Malignant phyllodes tumor is a rare lesion of the breast that can mimic benign masses such as fibroadenomas on clinical diagnosis but is characterized by a typical rapid growth [1]. They usually occur in middle-aged women ranging in age from 35 to 55 years old. They are classified into benign, malignant, and borderline tumor according to histopathologic features [2], [3]. They are rare fibroepithelial neoplasms, which represent roughly 0.3%-0.9% of all breast cancers [4]. Like fibroadenomas, phyllodes tumors are composed of epithelial elements and a connectivetissue stroma, but phyllodes tumors have higher stromal cellularity [5]. In a study performed by Liberman et al., tumors 3 cm or greater in diameter at mammography were statistically more likely to be malignant. Cystic areas at sonography were more common in malignant than benign tumors, but the difference was not statistically significant. Majority present as firm, smooth, and well circumscribed, and there are no clinical features to distinguish benign from malignant phyllodes tumors from benign lesions [6]. Therefore, pseudoangiomatous stromal hyperplasia, fibroadenoma, intraductal papilloma, and complicated cyst could also be included in the differential diagnosis.

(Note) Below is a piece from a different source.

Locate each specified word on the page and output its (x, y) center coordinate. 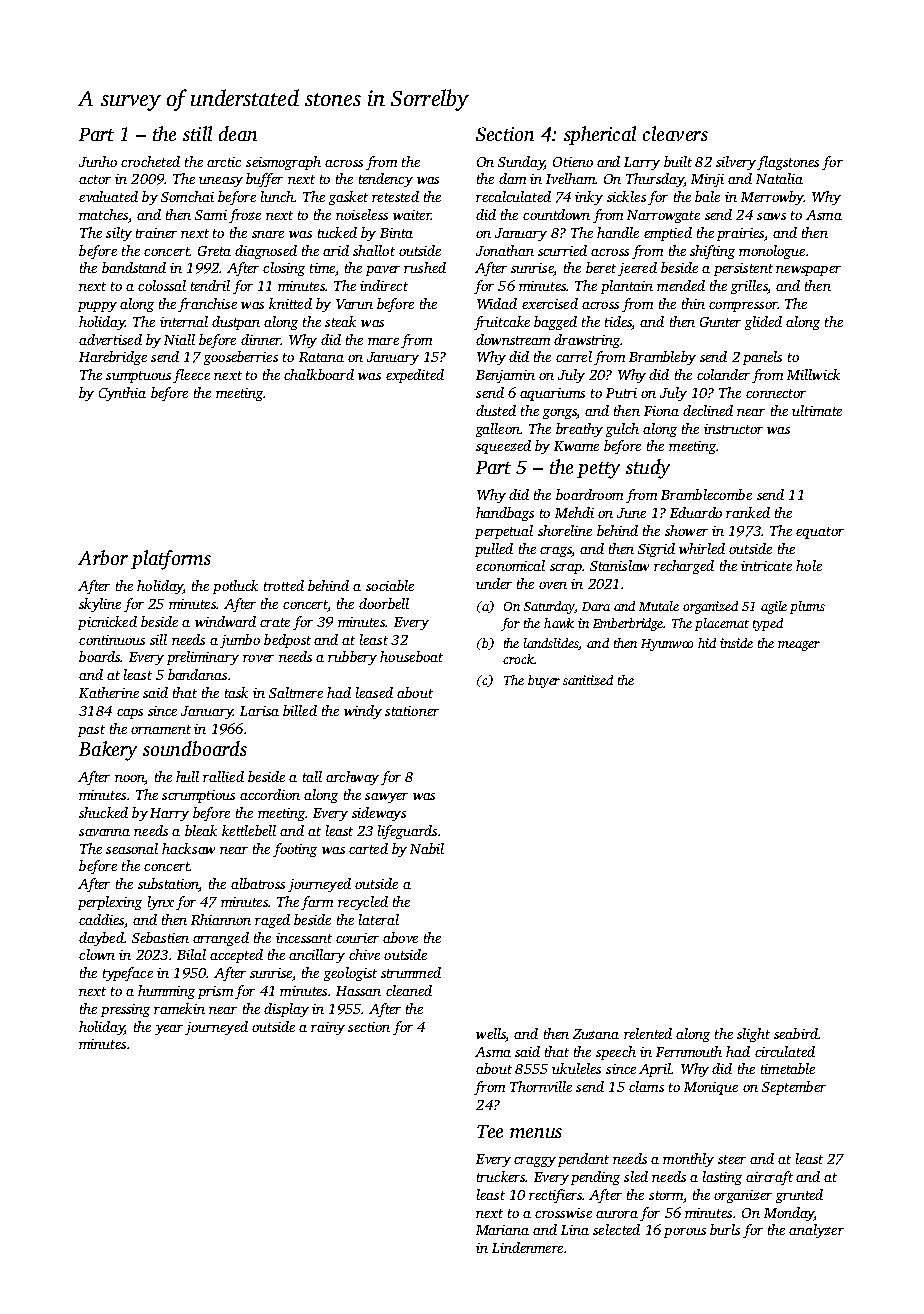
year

Surgical resection remains the gold standard of treatment, whereas radiation therapy and chemotherapy have a more undefined role. Most studies recommend a more than 1- to 2-cm excision margin based on the evidence that local recurrence occurs more frequently in patients with narrow surgical margins less than 1-2 cm [7], [8], [9], [10], [11], [12]. However, oftentimes, an excision of this size is not possible because of the large size of the tumor and the minimal remaining normal breast tissue, such as in our case. Nodal metastases are rare in these patients; therefore, sentinel node biopsy may be necessary.

The prognosis for malignant phyllodes tumors is poor, and the role of the variety of treatment modalities is not clearly defined because of how rare the disease actually is [13]. The most common path of spread is hematogenous, which occurs mostly in the lungs, pleura, and bones, such as in sarcoma [14].

According to Ramakant et al., large or giant phyllodes tumors (>10 cm) have higher cancer rates (42.5%) and recurrence rates (41%) than smaller tumors (21% malignancy rate and 29% recurrence rates). So, more aggressive treatments and adequate resection margins are needed [15]. The use of radiation therapy and adjuvant chemotherapy is somewhat controversial and depends on extent of disease. Radiotherapy has been used with good results for local control of the disease [16] and it may be considered for high-risk phyllodes tumors, including those greater than 5 cm, with stromal overgrowth, with more than 10 mitoses per high power field, or with positive margins [6], [13].

Conclusion

Malignant phyllodes tumor is a rare tumor that has an aggressive growth pattern, often leading to a markedly large palpable mass with resultant skin thickening and tenseness of the breast. Treatment is based on the size and extent of the mass with surgical resection with adequate margins extremely important in successful removal.